My doctor ordered some blood tests and they showed up a positive ANA test which is indicative of some kind of auto immune problem. I was in a bit of a mess and was put on 25 mg of prednisolone and referred to a rheumatologist. The rheumatologist told me that my problems were probably down to ‘anxiety’. I have never heard of anxiety giving anyone an inflamed knee before but she was getting paid the big bucks… I refused to accept what she was saying and so she ordered an MRI.

Apparently steroids (like prednisolone) can take evidence from your MRIS so I had to stop taking them in the lead up to the MRI. And then my world fell apart… I was so weak and shaky I could not stand. My body was tingling and numb and all of my bodily responses felt delayed. I could not feel strands of hair when I picked them up. My feet were cramping and I was dropping things. I was going to the toilet all the time! My legs were jumping and giving me shocks, tremors and mini seizures. And then I got dissociation from my legs. My legs did not feel like they fitted on my body. I would walk and it didn’t feel like I was using my own legs.

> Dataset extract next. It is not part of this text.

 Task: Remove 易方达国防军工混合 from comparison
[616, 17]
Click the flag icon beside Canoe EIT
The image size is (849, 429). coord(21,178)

My skin felt uncomfortable at times as though it was crawling and didn’t fit properly. I was also feeling dizzy, tired and sick and could not follow the Dr’s pen with my eyes. My eyes were jumping and playing up randomly. I also got sick with some kind of gastro bug and I kept vomiting until I had to go to E.D. I have never been melodramatic when it comes to health and I actually think I have a high pain threshold but tt one stage of that visit I did actually fear that I might be dying, though I was assured I would not.

My MRI showed up a lesion of demyelination on my brain indicative of an episode of multiple sclerosis and I was sent to see a neurologist. She explained to me that it was not a typical result and further evidence would be needed for any kind of diagnosis. I did an evoked visual response test and passed. The follow up MRI (6 months later) showed no progression of the demyelination since steroid treatment and finishing Gardasil. I have changed some meds for neurological conditions, pain and am slowly weaning off the steroids ½ a milligram at a time. Every time I reduce my dosage it knocks me around and gives me chronic fatigue. So far I have reduced my dosage by more than half but I still have a long way to go.

Fourteen months after my last vaccination I still have chronic fatigue syndrome, pain and some neurological difficulties. I have my fingers crossed that my steroid use will not result in diabetes or osteoperosis. I know I still have a long hard fight ahead of me. I still have no formal diagnosis or medical explanation as to what has occurred. All I know is that there is a lot of other girls with the exact same story as me and the only common thread we can find is Gardasil.